학술논문
PD-L1-mediated gasdermin C expression switches apoptosis to pyroptosis in cancer cells and facilitates tumour necrosis.
Document Type
article
Author
Hou, Junwei; Zhao, Rongce; Xia, Weiya; Chang, Chiung-Wen; You, Yun; Hsu, Jung-Mao; Nie, Lei; Chen, Yeh; Wang, Yu-Chuan; Liu, Chunxiao; Wang, Wei-Jan; Wu, Yun; Ke, Baozhen; Hsu, Jennifer; Huang, Kebin; Ye, Zu; Yang, Yi; Xia, Xianghou; Li, Yintao; Li, Chia-Wei; Shao, Bin; Tainer, John; Hung, Mien-Chie
Source
Nature Cell Biology. 22(10)
Subject
Language
Abstract
Although pyroptosis is critical for macrophages against pathogen infection, its role and mechanism in cancer cells remains unclear.

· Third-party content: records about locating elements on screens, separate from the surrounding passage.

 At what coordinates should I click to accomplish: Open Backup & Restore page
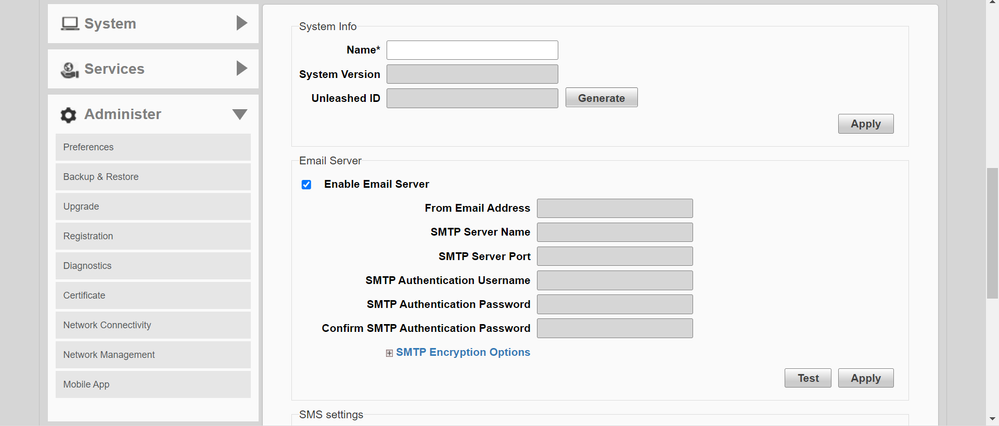[x=153, y=177]
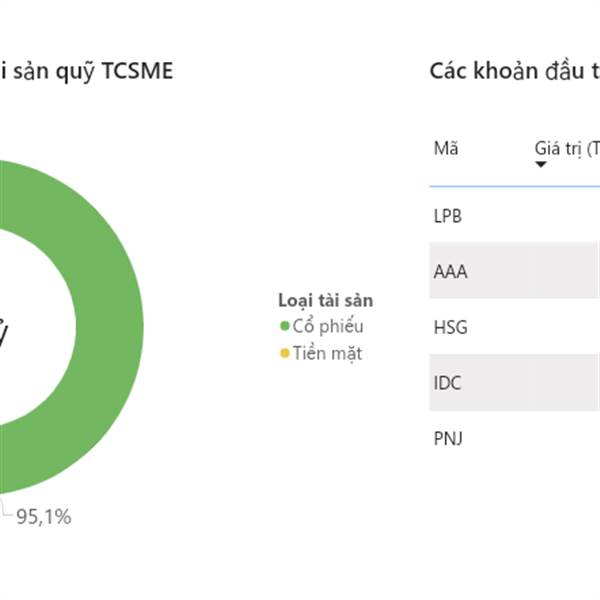Click the Loại tài sản legend title
The width and height of the screenshot is (600, 600).
pyautogui.click(x=326, y=300)
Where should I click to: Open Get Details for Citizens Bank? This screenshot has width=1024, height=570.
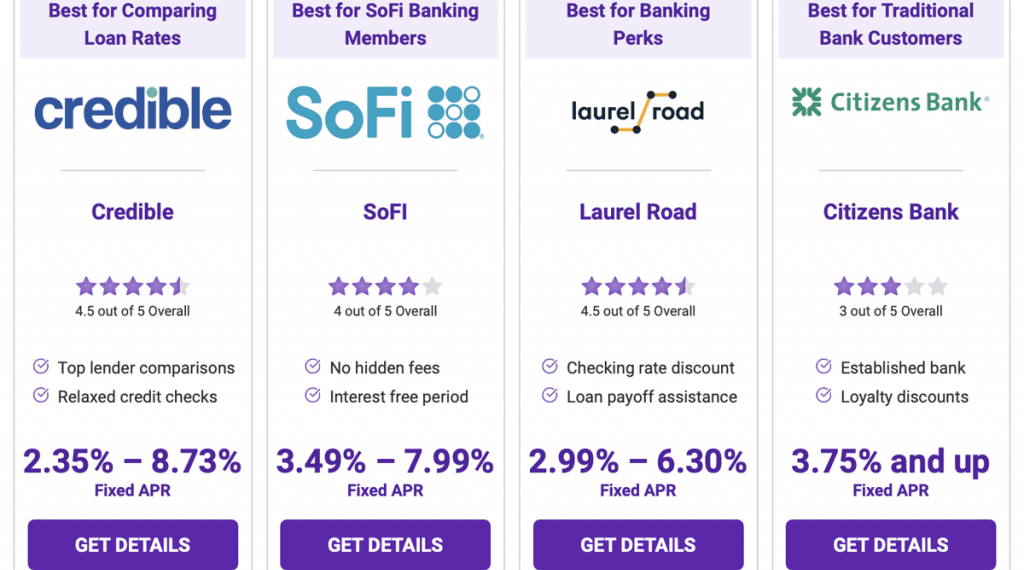pos(890,545)
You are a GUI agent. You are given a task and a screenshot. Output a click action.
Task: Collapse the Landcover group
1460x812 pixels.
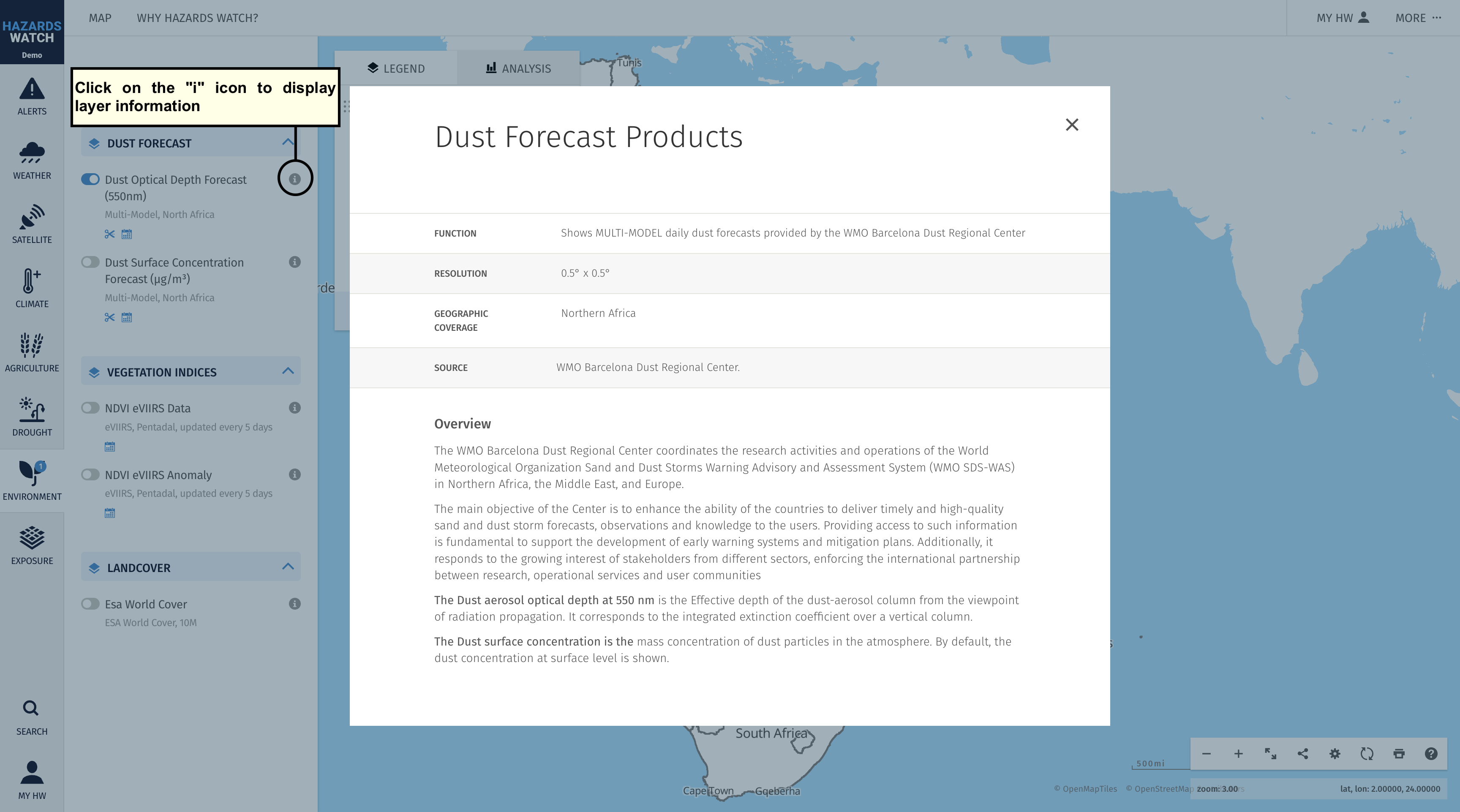pyautogui.click(x=288, y=567)
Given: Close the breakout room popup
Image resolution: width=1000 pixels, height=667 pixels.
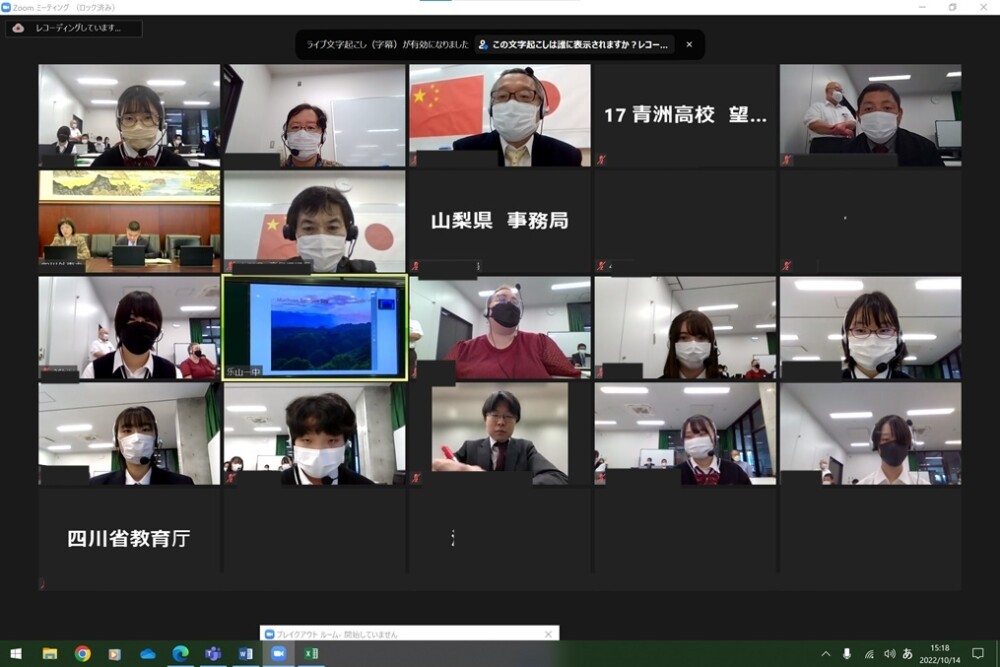Looking at the screenshot, I should click(547, 634).
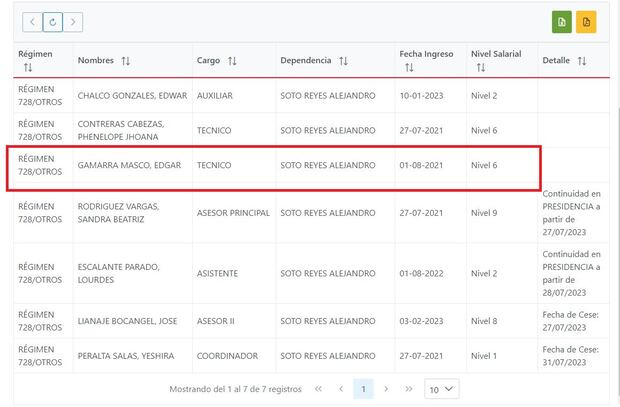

PD-L1 has been detected in the nucleus, with unknown function. Here we show that PD-L1 switches TNFα-induced apoptosis to pyroptosis in cancer cells, resulting in tumour necrosis. Under hypoxia, p-Stat3 physically interacts with PD-L1 and facilitates its nuclear translocation, enhancing the transcription of the gasdermin C (GSDMC) gene. GSDMC is specifically cleaved by caspase-8 with TNFα treatment, generating a GSDMC N-terminal domain that forms pores on the cell membrane and induces pyroptosis. Nuclear PD-L1, caspase-8 and GSDMC are required for macrophage-derived TNFα-induced tumour necrosis in vivo. Moreover, high expression of GSDMC correlates with poor survival. Antibiotic chemotherapy drugs induce pyroptosis in breast cancer. These findings identify a non-immune checkpoint function of PD-L1 and provide an unexpected concept that GSDMC/caspase-8 mediates a non-canonical pyroptosis pathway in cancer cells, causing tumour necrosis.